Huge contract + moody yet talented superbastard + no-trade clause + no attractive destinations = this column.
It's probably not going to happen in the first place.
3) Kobe hates Boston, and we hate him. If you're reading this, Kobe, kindly arm a hand grenade and promptly shove it deep into your rectum.
4) As irritating as it is for me to admit it, Pierce & Rondo would not be enough for the Lakers. Not even close! Kobe scores more than Pierce and he plays better defense. The fact that Paul is from LA is completely inconsequential. (On a side note- he grew up in LA, moved to Kansas, then to Boston, and spends his offseasons in Vegas. He's not THAT local.)

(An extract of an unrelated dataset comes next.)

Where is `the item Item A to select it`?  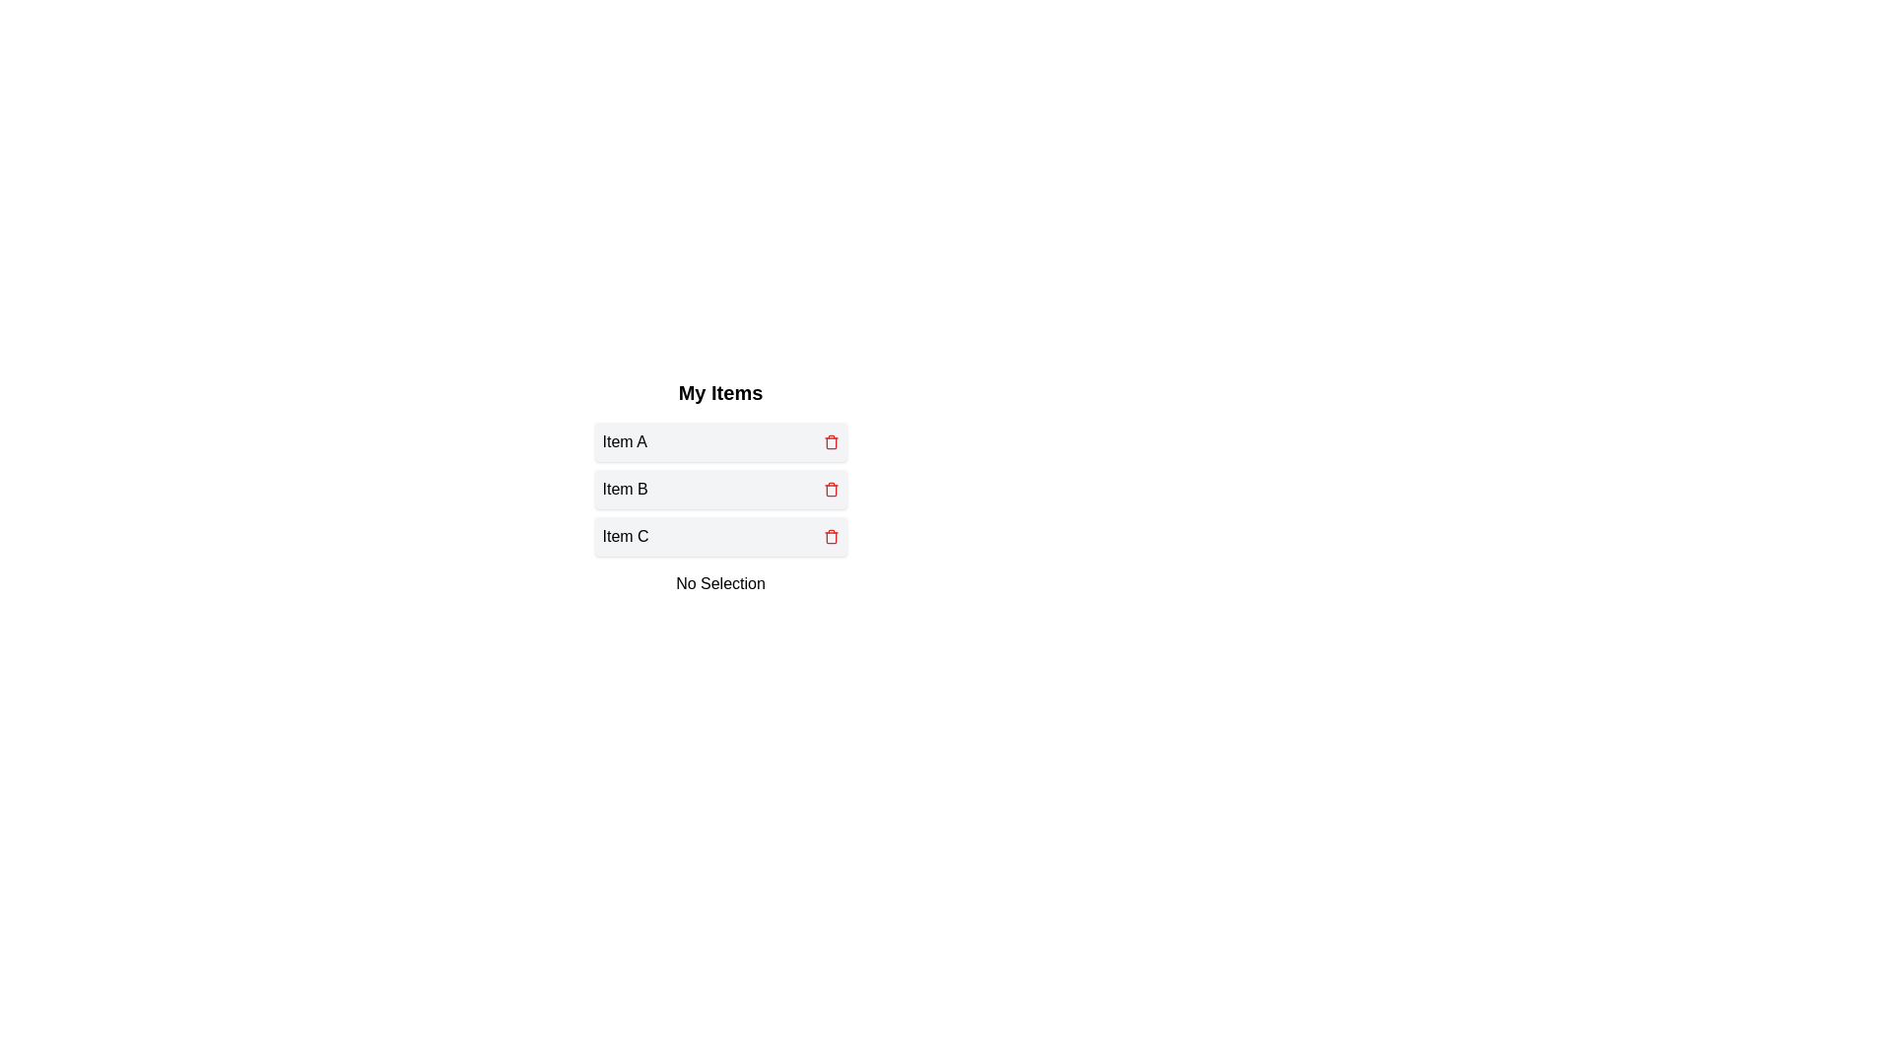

Kobe's a much bigger star, both in the local market (LA) and nationally. He sells more tickets. He brings in more advertising dollars. After letting Shaq walk out of town to win a title in South Beach, the Lakers are going to be extra careful not to let that happen again.

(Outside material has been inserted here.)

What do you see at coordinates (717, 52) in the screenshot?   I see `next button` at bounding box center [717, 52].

The Lakers would have to answer to their loyal legion of fans, which consist of that bug-eyed vulture-like tattoed freak from Blink-182, Jack Nicholson and Pam Anderson's small brood of sexually transmitted diseases. Letting their star go to Boston, of all places, for a scorer (albeit a locally-born one) and an unproven point guard would be asinine from a Laker perspective.
5) I'm not going to lie, Kobe-Allen-KG would be a nasty combo. Also in the interest of honesty, I*Heart*Celtics might be the only group in the world that would be LESS interested in the Celtics as a result. I would hate them, but they would be a national favorite immediately. The Celtics would be the lead story of Sportscenter five nights a week, and Stu Scott would give all their highlights in poetry slam mode.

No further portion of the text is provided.